Expensive nuclear power push ignores opportunity to cut UK electricity system costs
High global gas prices have quadrupled wholesale energy prices for UK consumers in the past six months, those with default tariffs paying by direct debit will likely see their average annual bill increase from £693, from £1,277 to £1,971.
To begin to insulate the public from the volatility of gasoline prices, government plans accelerate the pace of deployment of renewable energies and low-carbon technologies. This means an increase in the country’s offshore wind capacity from 11 gigawatts (GW) today to 50 GW by 2050 – 10 GW more than its previous target – and eight new nuclear power plants.
Yet apart from a promised fivefold increase in solar power generation by 2035, the strategy sets no targets for power generation from some of the country’s cheapest sources, such as onshore wind.
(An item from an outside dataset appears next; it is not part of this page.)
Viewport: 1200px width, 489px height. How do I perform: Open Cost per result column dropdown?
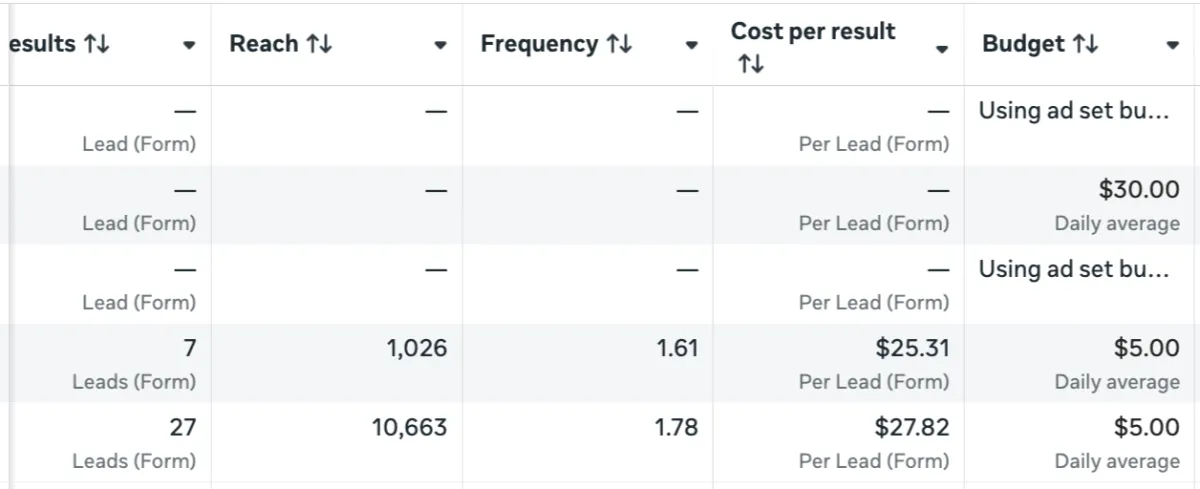941,49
The government can defend its decision to increase nuclear power generation as support for a local and reliable energy source. But some of that huge investment would be wasted if Britain revamped its energy system to make the most of the country’s abundant renewable electricity.
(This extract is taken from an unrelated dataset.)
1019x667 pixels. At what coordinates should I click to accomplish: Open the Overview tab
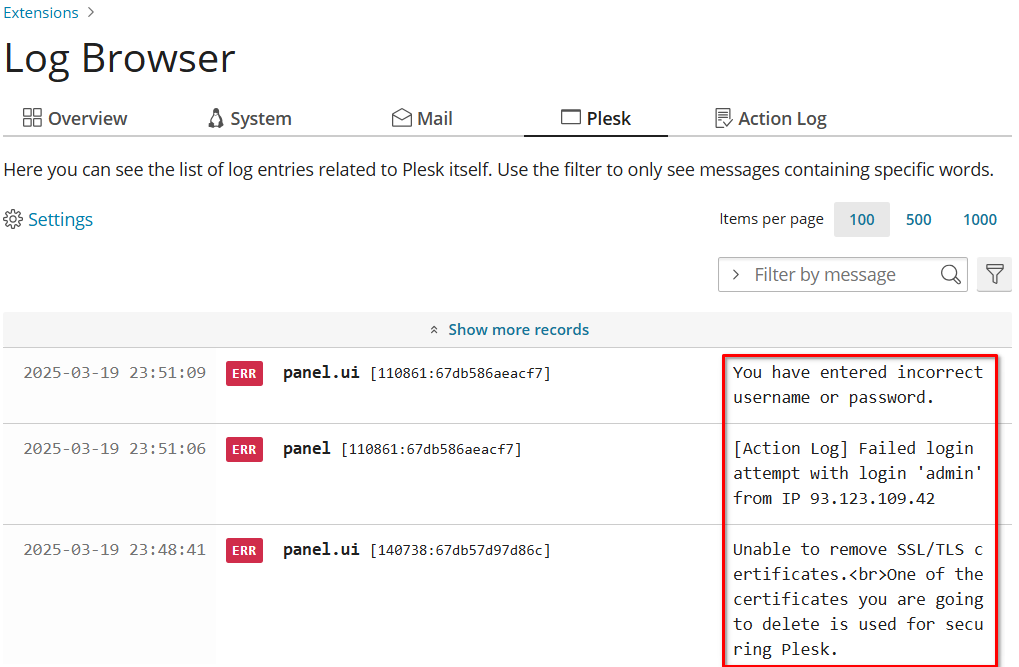click(x=75, y=118)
Read more: Gas prices: How to ensure consumers don’t pay for the next energy crisis
When the price of a product such as a soft drink rises, production can be increased quickly enough to meet spot market conditions, again rapidly driving prices down. Building a new nuclear power plant or an offshore wind farm is quite different, requiring significant capital investment and the certainty of a reasonable initial return on investment from the sale of energy over 30 to 40 years.
In the UK, governments can intervene in the capacity market to ensure a secure supply of electricity by paying reliable sources, which provides the long-term certainty needed to build sufficient generating capacity. Financial support changes to reflect state prioritiesand the construction of eight new nuclear reactors is reported cost the public £13billion.
Building wind farms and nuclear power plants is only a first step, however. The speed at which they can be integrated into power grids and harnessed to keep pace with demand for electricity, transport and heat is what will actually decide the stabilization of energy prices.
Wind and solar power sources cannot change their output to meet the minute-to-minute needs of customers. System operators must either ask renewable energy generators to dump some of their energy when demand is low but wind and sunshine are high, or ask fossil fuel power plants to turn on and run. fill the gap when demand is too great for calmed wind turbines to meet.
The cost of the former is around £20m per day. The annual cost of balancing the energy system in this way reached a record £1.2 billion in 2021, rising from 5% of the wholesale cost of energy in 2010 to 20% today.
How to deliver inflexible, low-carbon energy to homes and businesses reliably and affordably is as important as building reliable new sources. And on this account, do more efficient use renewable sources – and the overall reduction in energy demand – would mean the country could afford to build less nuclear power, which is one of the few low-carbon sources that didn’t get much cheaper.
One of the ways to increase customer demand for renewable and low-carbon energy when it is plentiful and reduce it when production is constrained is to encourage storage technologies.
For example, if electric vehicles are charged when there is plenty of wind and solar power, 40 GW of offshore renewable energy would be enough to power the country. the entire fleet of vehicles with nothing wasted.
To help bring UK energy demand into line with times when renewable generation is high, the government could invest in digital technologies such as smart meters and introduce new tariffs that can send price signals to EV chargers. It could also invest in improving short-term solar and wind generation forecasts. These changes would make distributors aware of customer needs and help customers reduce stress on the system.
While electric vehicle batteries can handle the variability of renewable generation, the UK’s energy system also needs fixed storage – such as grid-scale batteries which, unlike the government’s preferred solution of fuel to hydrogen, are capable of very fast response times to handle sudden changes.
Enabling millions of electric vehicles and heat pumps to harness nuclear power and renewable energy generated in the distant North Sea is no small feat – it requires urgent changes in the way the energy system works British.
For example, the use of electric passenger vehicles to help manage renewable energy generation will require access to personal data, such as a vehicle’s location when plugged in or energy consumption. in real time at a customer’s home. Rules must be established to assure customers that this data will be protected rather than abused and used for something other than system management.
But the energy strategy offers little to navigate the complexities of integrating EVs in garages with offshore wind farms. The result could be a fragmented, unreliable, and expensive-to-maintain system as decarbonization intensifies.